**READING TEXT**
By Miriam Raftery
Rebecca Jefferis Williamson contributed to this story.
Update (11:15 a.m.) : See link at end of story regarding Jason Robo. Robo allegedly bills himself as a comedian.
Photo: Jason Robo’s personal attacks included racial slurs against the County’s Black public health officer.
November 3, 2021 (San Diego) – Personal attacks including profane and racist remarks by an anti-vaxxer during San Diego County’s Board of Supervisors meeting have prompted a prominent civil rights leader to call for limits on public speech.
A man identifying himself as Jason Robo testified that Chairman Nathan Fletcher should commit suicide, then made racial slurs against County Public Health Director Wilma Wooten, who is Black. Among other things, Robo called Wooten a “f***king Aunt Jemima.” (View video)
The tirade was prompted by Supervisors’ reconsideration of a mandate requiring new-hire employees to be vaccinated against COVID-19. By a 3-2 vote, supervisors reaffirmed an earlier vote, with Supervisors Jim Desmond and Joel Anderson voted against the mandate, while Chairman Nathan Fletcher, Supervisor Terra Lawson-Remer and Vice Chairwoman Nora Vargas voted in favor. The revote was done after the County received a letter challenging the earlier vote based on an alleged Brown Act open government violation.
Fletcher affirmed that dissent is a healthy part of a functioning democracy, but voiced dismay over vaccine mandate opponents launching personal attacks on board members and county officials.
Rev. Shane Harris, President of the People’s Association of Justice Advocates (PPAJA) and a national civil rights leader, announced after Tuesday’s meeting that the comments had “gone too far.” He and other civil rights leaders held a press conference today to decry the statements and introduce a new County policy proposal that would ban racially inciteful remarks during Supervisors’ meetings and allow a speaker to be cut off after making a racially inciteful comment. (View video.)
In a press release, the PPAJA notes that Aunt Jemima logo is based on a “mammy,” or “submissive servant” who cared for a white master’s children. In 2020, the Aunt Jemima brand changed the name, citing its racial insensitivity. View the PPAJA proposal.
But whether such a rule change would withstand a Constitutional challenge is questionable. Courts have long held that the Constitution protects even offensive and speech in public forums, with certain exceptions, such as speech that incites violence. Actual disruptions of meetings can, however, be prohibited and such speakers removed. But it’s uncertain whether racial slurs would be viewed by courts as protected or disruptive.
An article titled “When First Amendment Rights and Public Meetings Clash,” published by the Municipal Research and Services Center in Washington state,
When writing and establishing rules of conduct, the governing body must be careful not to violate the protections that meeting attendees enjoy under the First Amendment. The Ninth Circuit Court of Appeals addressed this issue in Acosta v. City of Costa Mesa, 718 F.3d 800 (9th Cir. 2013), indicating where the line may lie between council rules that are enforceable and those that violate constitutional rights. In that case, the court held that the First Amendment requires a person’s speech in a city council meeting must actually disrupt a meeting before that person may be removed from the meeting. The case provides an example of language a council may adopt for such a proposed rule. The court looked approvingly on rules that stated:
It shall be unlawful for any person in the audience at a council meeting to do any of the following ... (1) Engage in disorderly, disruptive, disturbing, delaying or boisterous conduct, such as, but not limited to, handclapping, stomping of feet, whistling, making noise, use of profane language or obscene gestures, yelling or similar demonstrations, which conduct substantially interrupts, delays, or disturbs the peace and good order of the proceedings of the council. Id., at 816.

**EXCERPTED DATA**
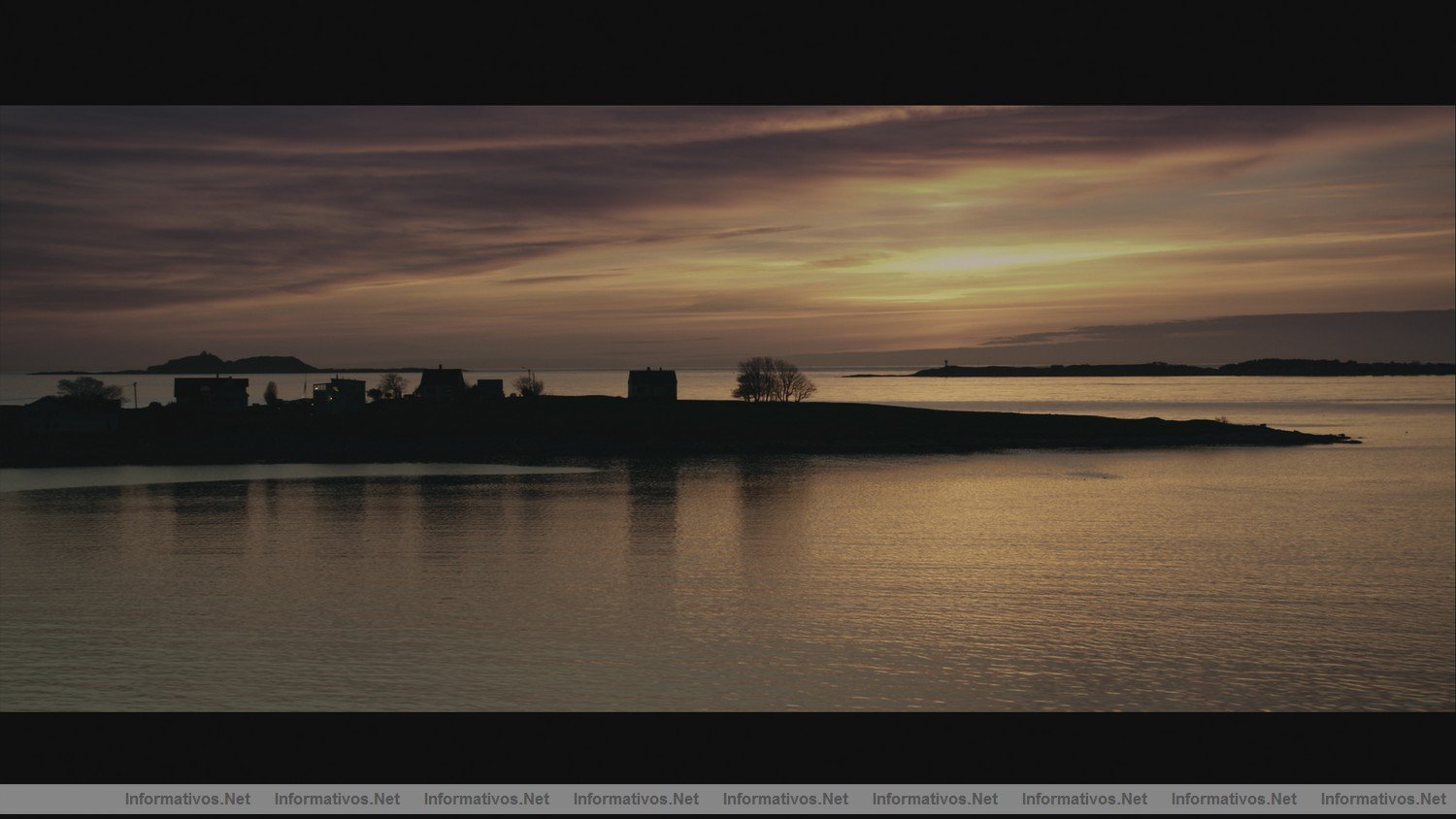Click the bare tree silhouette on the peninsula
This screenshot has width=1456, height=819.
772,380
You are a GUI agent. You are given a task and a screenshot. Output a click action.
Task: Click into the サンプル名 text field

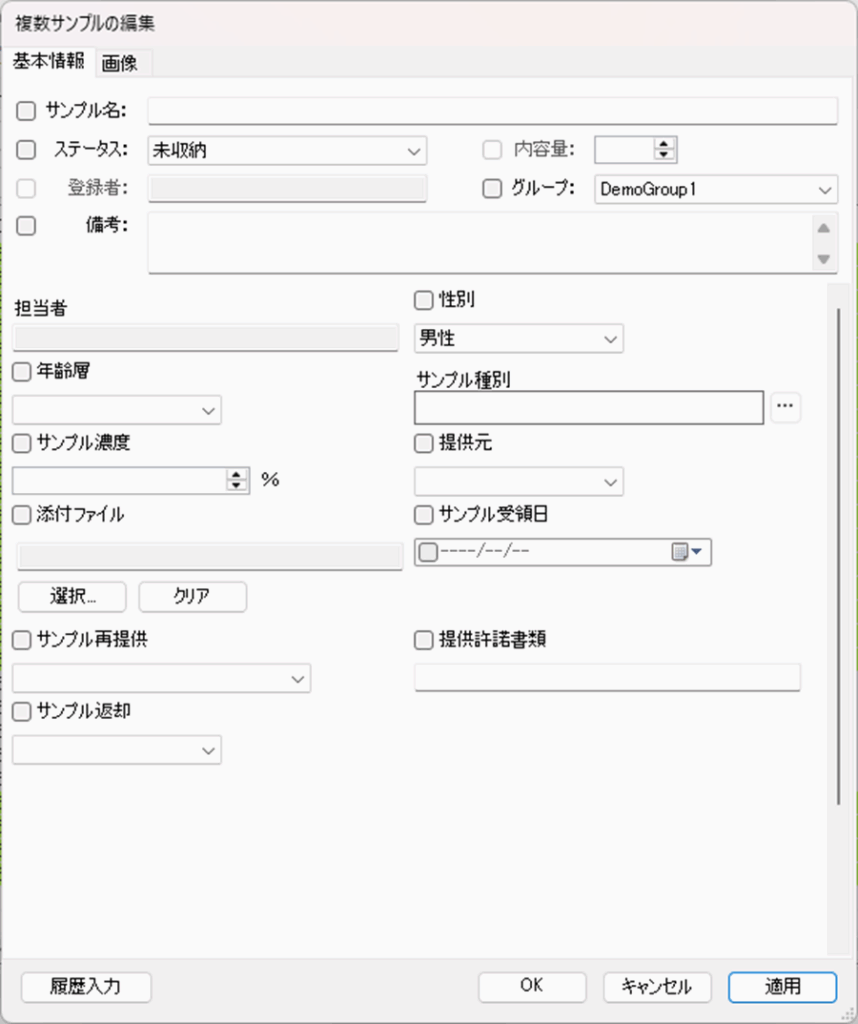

**ACTIVITY LIST**
1. Using the news story, decide whether each statement agrees with it. For each, answer yes or no and quote the deciding words exactly.
(a) The supervisors reaffirmed the earlier vote on the mandate by a 3-2 vote.
(b) Supervisor Jim Desmond voted in favor of the mandate.
(c) The Aunt Jemima brand changed its name in 2020.
2. Repeat the passage of the news story that begins at the words "A man identifying" and stops after "open government violation.".
3. Answer these questions from the news story:
(a) Who is President of the People's Association of Justice Advocates?
(b) What case did the Ninth Circuit Court of Appeals decide in 2013?
(c) Which organization published the article titled "When First Amendment Rights and Public Meetings Clash"?

**ACTIVITY ANSWERS**
1.
(a) Yes: "By a 3-2 vote, supervisors reaffirmed an earlier vote"
(b) No: "with Supervisors Jim Desmond and Joel Anderson voted against the mandate"
(c) Yes: "In 2020, the Aunt Jemima brand changed the name, citing its racial insensitivity."

2.
A man identifying himself as Jason Robo testified that Chairman Nathan Fletcher should commit suicide, then made racial slurs against County Public Health Director Wilma Wooten, who is Black. Among other things, Robo called Wooten a “f***king Aunt Jemima.” (View video)
The tirade was prompted by Supervisors’ reconsideration of a mandate requiring new-hire employees to be vaccinated against COVID-19. By a 3-2 vote, supervisors reaffirmed an earlier vote, with Supervisors Jim Desmond and Joel Anderson voted against the mandate, while Chairman Nathan Fletcher, Supervisor Terra Lawson-Remer and Vice Chairwoman Nora Vargas voted in favor. The revote was done after the County received a letter challenging the earlier vote based on an alleged Brown Act open government violation.

3.
(a) Rev. Shane Harris
(b) Acosta v. City of Costa Mesa
(c) The Municipal Research and Services Center in Washington state